Alternatively, in cases wherein the fire is on the external surface of the transformer the external extinguishing and/or cooling system can also be activated immediately upon receipt of“Trip Command” from master circuit breaker (Item No. 13 & 20) as the case may be without activating the internal purging system. The valve (Item No.5) on the conservator tank (Item No.1) is electrical and/or pneumatically and/or mechanically operated valve. In case of electrical and/or pneumatic operation the valve receives the command for open or close from the control panel (Item No.22). In case of mechanical valve, based on flow rate of the oil / coolant liquid the valve will automatically shut off if flow rate of the liquid has increased drastically beyond set limits & simultaneously will send a signal feedback to the control panel (Item No. 22). In addition to the command as a backup based on the requirement the flow rate of the oil / coolant liquid can also be measured / monitored vide Flow Control Valve (Item No. 6) & input can be generated to the control panel (Item No.22) to generate a“Close” command to the valve (Item No. 5) and also alert the personnel in control room regarding the sudden increase in flow rate of the oil / coolant liquid traveling from conservator tank (Item No.1) to the main transformer tank (Item No.32). In this case the command to valve will be generated once the flow rate of the conservator tank (Item No.1) is increased beyond the specified acceptable limits. By monitoring the flow rate one can also monitor the oil / coolant circulation rate inside the transformer. Further it also helps in determining any leakages of oil / coolant liquid from any of the joints of the transformer as the case may arise. The flow rate monitoring (Sudden increase / decrease) will also be useful in case of determining any possible catastrophe which can be avoided at a very early stage. Also the monitoring data will help in carrying out detailed analysis post any unwanted incident. The permutation & combination of the valves can be decided upon the end client requirements.

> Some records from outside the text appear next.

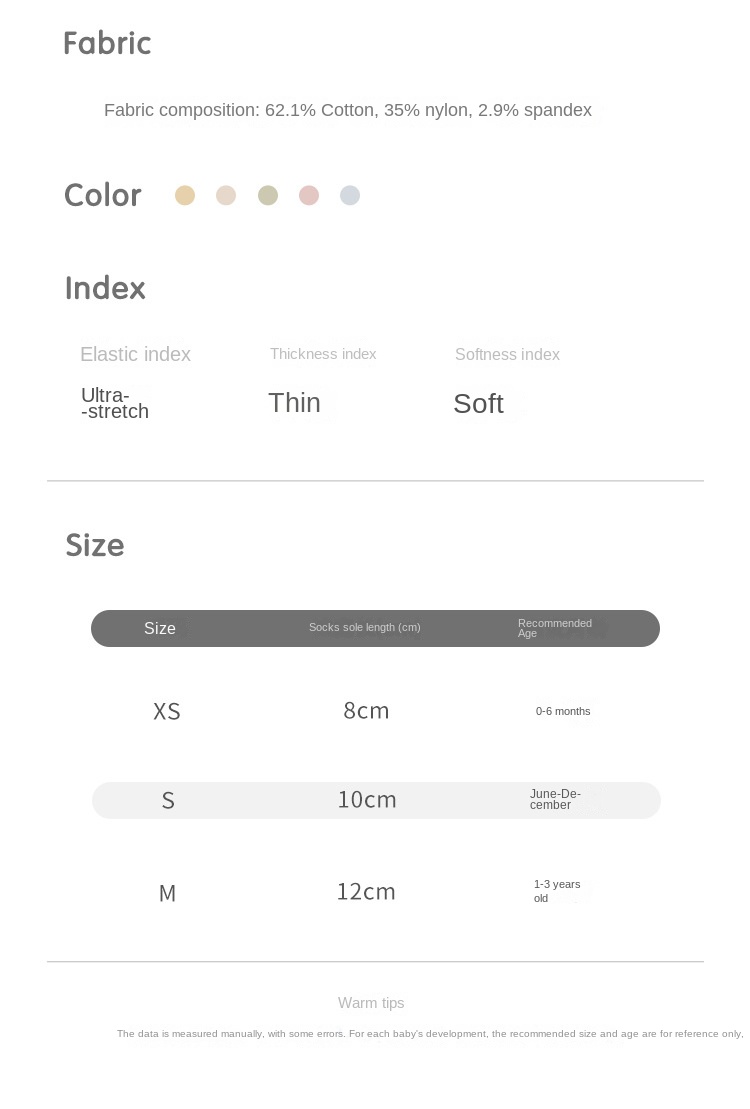Click the Thin thickness index value
750x1109 pixels.
(x=294, y=403)
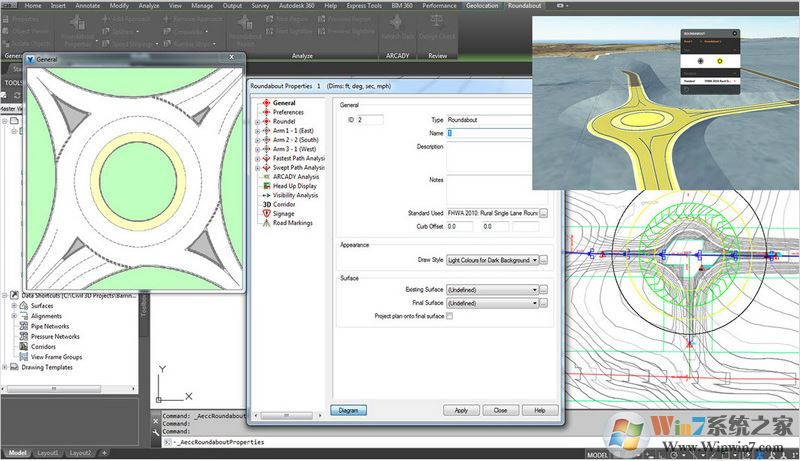Select Signage in the properties tree
This screenshot has height=461, width=800.
[287, 213]
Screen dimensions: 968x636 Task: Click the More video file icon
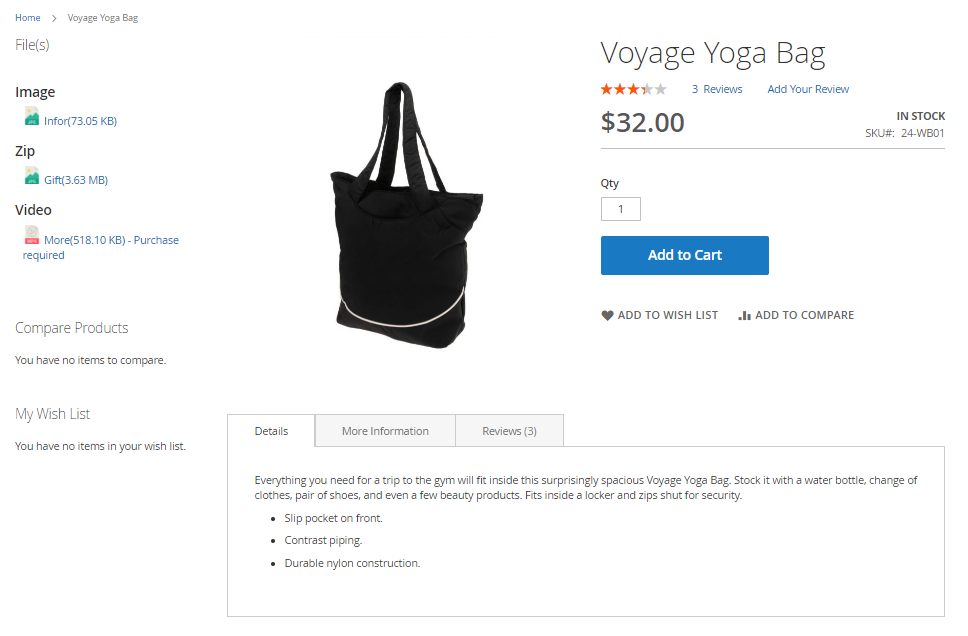coord(32,236)
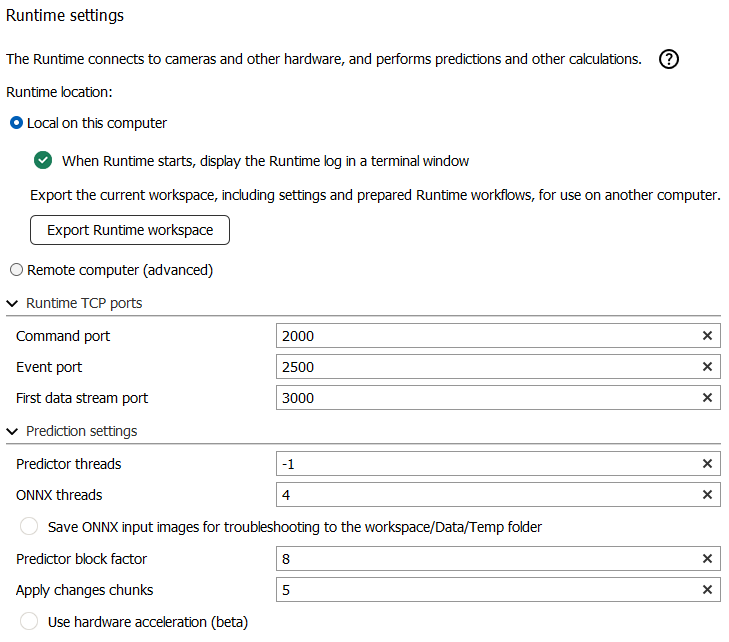Clear the Predictor block factor value
This screenshot has height=642, width=729.
(x=707, y=559)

Control Unit (Microprocessor / Relay based control Panel): The control unit (item no 22) can be relay based panel / microprocessor PLC based panel with provision to operate system manually and/or to take systems under maintenance mode as the case may arise.

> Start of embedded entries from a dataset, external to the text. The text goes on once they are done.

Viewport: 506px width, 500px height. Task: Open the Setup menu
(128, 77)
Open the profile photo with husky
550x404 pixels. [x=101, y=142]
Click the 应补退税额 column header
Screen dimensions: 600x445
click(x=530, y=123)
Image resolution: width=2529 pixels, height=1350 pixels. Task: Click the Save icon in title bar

All older inventions are all with conventional type of relay based panel. Conventional panels which are relay based panels are very difficult to troubleshoot & also the logics formation are very limited. Even the panels cannot store the required data like the history of various alarms, faults, etc., occurring into the systems which are very useful at the time of post disaster analysis of any kind of safety systems. Hence to overcome the shortcoming of the conventional panels & looking to the present need of automation & data record requirements the present invention calls for a robust panel with microprocessor based PLC systems to monitor & operate the logics through PLC’s & at the same time alert the personnel in control room. It also has provisions to poll all the data into the software & create the history & logs for Alarms, Faults, etc., in SCADA (Supervisory Control & Data Acquisition System).

The main unit of the control panel like the PLC’s & logics can all be installed in the field near transformer & only the feedback signals on SCADA can be transmitted to operator’s desk in control room, thereby saving huge space requirement inside the control room.

While, the invention has been described with respect to the given embodiment, it will be appreciated that many variations, modifications and other applications of the invention may be made. However, it is to be expressly understood that such modifications and adaptations are within the scope of the present invention, as set forth in the following claims.